POLITIK: NANG GATAL DAGU, NANG DIGARU SIKU
Oleh: Noorhalis Majid
HAL lainnya yang juga terungkap dalam diskusi Ambin Demokrasi (22/6), pemimpin yang lahir dari kontestasi politik, sering kali melakukan program yang tidak sesuai dengan kebutuhan warganya. Warga butuh ini, tapi yang dilakukan itu. Sekali pun menurut warga sangat urgen, bila tidak sesuai selera pemimpi – sulit terealisasi.
Contoh kongkrit yang terungkap saat diskusi tersebut, banjir besar yang melanda banua beberapa waktu lalu, mestinya menjadi pelajaran berharga untuk menata dan membuat program yang dapat mengantisipasinya, agar resiko tidak semakin besar dialami masyarakat.

──────────────────────────────

* [Soal Latihan]:
A. Dalam diskusi apa hal-hal yang dibahas dalam teks bacaan terungkap?
B. Tuliskan ulang teks bacaan secara persis, seluruhnya mulai dari "POLITIK: NANG GATAL" hingga "besar dialami masyarakat.".
C. Tentukan apakah setiap pernyataan berikut sesuai dengan teks bacaan. Jawab ya atau tidak, lalu kutip kata-kata teks yang menentukannya.
(i) Pemimpin yang lahir dari kontestasi politik sering kali menjalankan program yang sesuai dengan kebutuhan warganya.
(ii) Banjir besar yang melanda banua disebut mestinya menjadi pelajaran berharga.
(iii) Diskusi Ambin Demokrasi berlangsung pada tanggal 22/6.
Baris-baris data tidak berhubungan dengan teks bacaan.

* [Data Tercatat]:
──────────────────────────────

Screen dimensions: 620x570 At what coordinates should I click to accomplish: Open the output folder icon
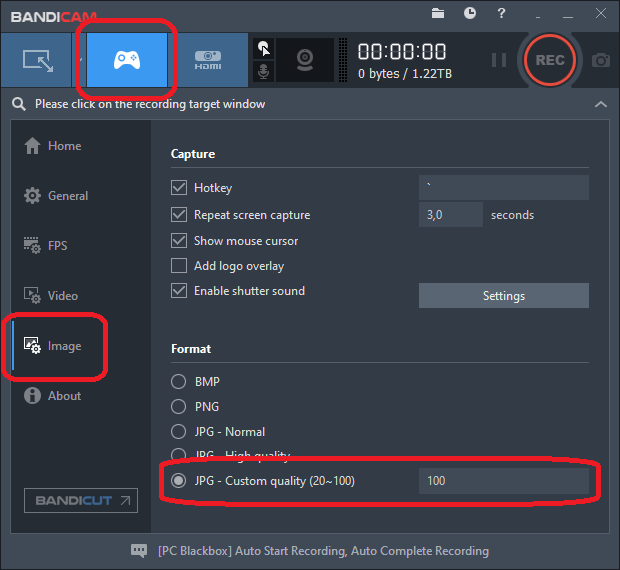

──────────────────────────────

* [Kunci Jawaban]:
A. Diskusi Ambin Demokrasi (22/6).

B.
POLITIK: NANG GATAL DAGU, NANG DIGARU SIKU
Oleh: Noorhalis Majid
HAL lainnya yang juga terungkap dalam diskusi Ambin Demokrasi (22/6), pemimpin yang lahir dari kontestasi politik, sering kali melakukan program yang tidak sesuai dengan kebutuhan warganya. Warga butuh ini, tapi yang dilakukan itu. Sekali pun menurut warga sangat urgen, bila tidak sesuai selera pemimpi – sulit terealisasi.
Contoh kongkrit yang terungkap saat diskusi tersebut, banjir besar yang melanda banua beberapa waktu lalu, mestinya menjadi pelajaran berharga untuk menata dan membuat program yang dapat mengantisipasinya, agar resiko tidak semakin besar dialami masyarakat.

C.
(i) Tidak: "sering kali melakukan program yang tidak sesuai dengan kebutuhan warganya"
(ii) Ya: "banjir besar yang melanda banua beberapa waktu lalu, mestinya menjadi pelajaran berharga"
(iii) Ya: "diskusi Ambin Demokrasi (22/6)"